• YOUR ASSIGNMENT:
Which lines of the listing hold the string "computer"? Show each of them.
** Opening DATASET ENTRIES block **
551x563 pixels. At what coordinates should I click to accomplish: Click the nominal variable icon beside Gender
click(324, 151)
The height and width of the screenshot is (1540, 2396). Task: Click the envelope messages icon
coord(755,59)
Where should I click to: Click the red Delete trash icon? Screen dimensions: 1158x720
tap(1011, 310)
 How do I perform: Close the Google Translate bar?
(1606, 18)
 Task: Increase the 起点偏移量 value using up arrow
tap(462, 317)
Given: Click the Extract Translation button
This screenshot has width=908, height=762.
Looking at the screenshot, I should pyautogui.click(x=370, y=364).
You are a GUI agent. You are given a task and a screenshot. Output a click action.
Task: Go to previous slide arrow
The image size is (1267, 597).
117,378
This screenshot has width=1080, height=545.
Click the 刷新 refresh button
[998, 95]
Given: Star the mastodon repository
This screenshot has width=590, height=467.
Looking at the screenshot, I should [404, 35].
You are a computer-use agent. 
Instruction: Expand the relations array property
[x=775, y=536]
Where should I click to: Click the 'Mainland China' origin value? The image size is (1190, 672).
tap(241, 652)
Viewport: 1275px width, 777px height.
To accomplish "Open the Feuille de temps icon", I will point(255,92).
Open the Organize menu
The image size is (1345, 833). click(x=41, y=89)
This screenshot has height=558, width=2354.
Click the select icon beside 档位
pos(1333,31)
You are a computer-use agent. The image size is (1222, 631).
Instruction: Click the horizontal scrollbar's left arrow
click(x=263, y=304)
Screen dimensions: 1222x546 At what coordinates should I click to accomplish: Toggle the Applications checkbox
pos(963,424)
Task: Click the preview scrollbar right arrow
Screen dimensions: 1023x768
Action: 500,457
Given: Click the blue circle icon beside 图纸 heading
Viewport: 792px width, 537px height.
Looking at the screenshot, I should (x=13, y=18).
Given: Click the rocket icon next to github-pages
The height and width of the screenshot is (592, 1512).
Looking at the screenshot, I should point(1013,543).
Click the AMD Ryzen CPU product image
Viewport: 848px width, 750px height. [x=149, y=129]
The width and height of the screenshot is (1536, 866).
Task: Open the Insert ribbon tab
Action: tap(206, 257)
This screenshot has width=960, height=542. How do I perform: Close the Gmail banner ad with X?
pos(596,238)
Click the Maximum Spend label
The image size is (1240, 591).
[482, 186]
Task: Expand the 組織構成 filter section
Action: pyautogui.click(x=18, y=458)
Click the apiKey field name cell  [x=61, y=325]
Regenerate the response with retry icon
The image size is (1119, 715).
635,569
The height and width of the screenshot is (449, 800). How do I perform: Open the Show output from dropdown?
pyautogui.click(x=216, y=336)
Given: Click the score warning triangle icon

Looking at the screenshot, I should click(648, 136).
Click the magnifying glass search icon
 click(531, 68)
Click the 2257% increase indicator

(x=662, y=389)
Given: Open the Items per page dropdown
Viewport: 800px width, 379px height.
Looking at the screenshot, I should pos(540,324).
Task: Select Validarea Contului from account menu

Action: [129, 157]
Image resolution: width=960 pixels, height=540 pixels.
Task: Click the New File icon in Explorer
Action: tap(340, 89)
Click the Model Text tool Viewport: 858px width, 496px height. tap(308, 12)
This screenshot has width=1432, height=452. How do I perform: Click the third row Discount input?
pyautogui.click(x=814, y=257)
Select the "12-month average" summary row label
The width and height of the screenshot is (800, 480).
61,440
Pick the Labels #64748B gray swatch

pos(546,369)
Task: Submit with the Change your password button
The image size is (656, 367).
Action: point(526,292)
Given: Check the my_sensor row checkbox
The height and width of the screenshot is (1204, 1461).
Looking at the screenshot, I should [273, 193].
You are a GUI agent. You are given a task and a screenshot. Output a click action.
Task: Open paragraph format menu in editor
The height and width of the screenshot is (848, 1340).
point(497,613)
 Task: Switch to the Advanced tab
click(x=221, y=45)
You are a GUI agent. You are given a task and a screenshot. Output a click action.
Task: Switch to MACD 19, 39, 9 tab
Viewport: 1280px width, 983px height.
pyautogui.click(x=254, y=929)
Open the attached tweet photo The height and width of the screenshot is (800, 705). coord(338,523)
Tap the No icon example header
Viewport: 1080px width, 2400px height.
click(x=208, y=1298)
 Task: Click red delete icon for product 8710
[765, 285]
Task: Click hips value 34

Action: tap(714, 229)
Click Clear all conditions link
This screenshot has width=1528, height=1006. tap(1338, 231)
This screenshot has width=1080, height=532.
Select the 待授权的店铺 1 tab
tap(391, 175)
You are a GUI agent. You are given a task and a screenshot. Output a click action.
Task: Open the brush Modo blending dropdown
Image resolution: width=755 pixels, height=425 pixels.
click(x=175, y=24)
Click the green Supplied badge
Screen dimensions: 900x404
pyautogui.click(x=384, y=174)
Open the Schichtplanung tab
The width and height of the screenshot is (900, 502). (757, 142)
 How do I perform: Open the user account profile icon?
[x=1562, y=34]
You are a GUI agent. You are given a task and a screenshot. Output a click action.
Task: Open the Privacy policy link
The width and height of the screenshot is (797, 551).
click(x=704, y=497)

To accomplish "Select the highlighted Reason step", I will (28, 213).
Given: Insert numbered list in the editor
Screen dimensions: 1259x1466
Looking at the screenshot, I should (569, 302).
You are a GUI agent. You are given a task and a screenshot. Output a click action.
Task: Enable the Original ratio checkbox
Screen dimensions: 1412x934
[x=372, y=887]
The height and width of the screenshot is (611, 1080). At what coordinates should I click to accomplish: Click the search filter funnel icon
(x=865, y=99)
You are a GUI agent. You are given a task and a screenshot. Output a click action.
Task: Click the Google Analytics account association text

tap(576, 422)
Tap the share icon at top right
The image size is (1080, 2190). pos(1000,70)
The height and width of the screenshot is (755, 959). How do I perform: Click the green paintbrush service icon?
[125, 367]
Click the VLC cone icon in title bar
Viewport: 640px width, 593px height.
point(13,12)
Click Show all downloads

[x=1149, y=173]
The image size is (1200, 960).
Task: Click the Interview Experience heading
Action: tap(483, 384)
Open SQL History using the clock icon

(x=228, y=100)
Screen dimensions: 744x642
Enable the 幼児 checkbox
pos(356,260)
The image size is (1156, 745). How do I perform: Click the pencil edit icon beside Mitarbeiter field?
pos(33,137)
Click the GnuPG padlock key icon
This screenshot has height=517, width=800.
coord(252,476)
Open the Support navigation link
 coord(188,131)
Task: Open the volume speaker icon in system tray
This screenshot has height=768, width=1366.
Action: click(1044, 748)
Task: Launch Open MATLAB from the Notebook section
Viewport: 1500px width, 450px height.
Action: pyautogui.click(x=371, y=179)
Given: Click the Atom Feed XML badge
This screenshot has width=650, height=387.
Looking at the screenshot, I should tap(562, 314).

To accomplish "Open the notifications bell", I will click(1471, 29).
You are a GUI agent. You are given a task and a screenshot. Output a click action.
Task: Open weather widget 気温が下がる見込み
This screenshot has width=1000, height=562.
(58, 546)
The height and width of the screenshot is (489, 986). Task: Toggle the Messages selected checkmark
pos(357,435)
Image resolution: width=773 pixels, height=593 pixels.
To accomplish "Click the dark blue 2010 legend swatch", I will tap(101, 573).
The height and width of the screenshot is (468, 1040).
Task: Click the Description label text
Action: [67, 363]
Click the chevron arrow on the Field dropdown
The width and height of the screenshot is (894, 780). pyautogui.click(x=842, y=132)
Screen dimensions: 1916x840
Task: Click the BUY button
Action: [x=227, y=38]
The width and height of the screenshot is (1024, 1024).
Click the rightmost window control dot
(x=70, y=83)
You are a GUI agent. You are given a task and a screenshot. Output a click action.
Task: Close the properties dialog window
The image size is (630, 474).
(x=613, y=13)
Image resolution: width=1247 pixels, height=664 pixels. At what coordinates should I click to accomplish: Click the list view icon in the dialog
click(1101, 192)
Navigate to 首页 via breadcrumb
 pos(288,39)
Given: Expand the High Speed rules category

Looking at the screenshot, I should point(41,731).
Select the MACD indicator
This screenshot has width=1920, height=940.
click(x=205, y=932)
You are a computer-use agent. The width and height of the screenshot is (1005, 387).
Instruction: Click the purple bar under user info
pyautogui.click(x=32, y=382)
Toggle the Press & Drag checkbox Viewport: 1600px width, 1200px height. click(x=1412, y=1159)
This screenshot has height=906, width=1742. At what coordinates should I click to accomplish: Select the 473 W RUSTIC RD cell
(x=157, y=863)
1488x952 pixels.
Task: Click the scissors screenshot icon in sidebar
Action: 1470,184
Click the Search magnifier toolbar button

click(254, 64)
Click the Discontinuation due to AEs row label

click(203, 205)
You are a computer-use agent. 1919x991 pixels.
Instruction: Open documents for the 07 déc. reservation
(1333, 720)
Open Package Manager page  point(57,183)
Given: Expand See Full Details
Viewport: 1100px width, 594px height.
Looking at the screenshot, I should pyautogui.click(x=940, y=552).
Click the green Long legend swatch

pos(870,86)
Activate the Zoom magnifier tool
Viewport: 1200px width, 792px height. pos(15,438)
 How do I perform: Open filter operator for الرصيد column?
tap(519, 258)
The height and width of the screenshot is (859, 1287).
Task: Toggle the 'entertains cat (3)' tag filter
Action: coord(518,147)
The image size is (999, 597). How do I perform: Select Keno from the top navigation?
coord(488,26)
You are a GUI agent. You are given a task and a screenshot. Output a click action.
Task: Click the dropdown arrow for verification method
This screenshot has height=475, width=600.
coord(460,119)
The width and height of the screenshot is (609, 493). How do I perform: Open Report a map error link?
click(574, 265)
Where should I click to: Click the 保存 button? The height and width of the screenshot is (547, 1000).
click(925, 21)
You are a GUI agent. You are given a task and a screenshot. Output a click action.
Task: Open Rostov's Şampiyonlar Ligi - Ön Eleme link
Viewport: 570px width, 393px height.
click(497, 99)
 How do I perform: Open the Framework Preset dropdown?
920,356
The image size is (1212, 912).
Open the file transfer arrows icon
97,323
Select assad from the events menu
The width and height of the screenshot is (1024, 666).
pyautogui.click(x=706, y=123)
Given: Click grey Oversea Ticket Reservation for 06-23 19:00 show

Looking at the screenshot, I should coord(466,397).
** Closing DATASET ENTRIES block **
• OUTPUT:
You are a computer-use agent. 
You are a computer-use agent. The image size is (1222, 631).
You are a computer-use agent. The width and height of the screenshot is (1005, 387).
You are a computer-use agent. 1919x991 pixels.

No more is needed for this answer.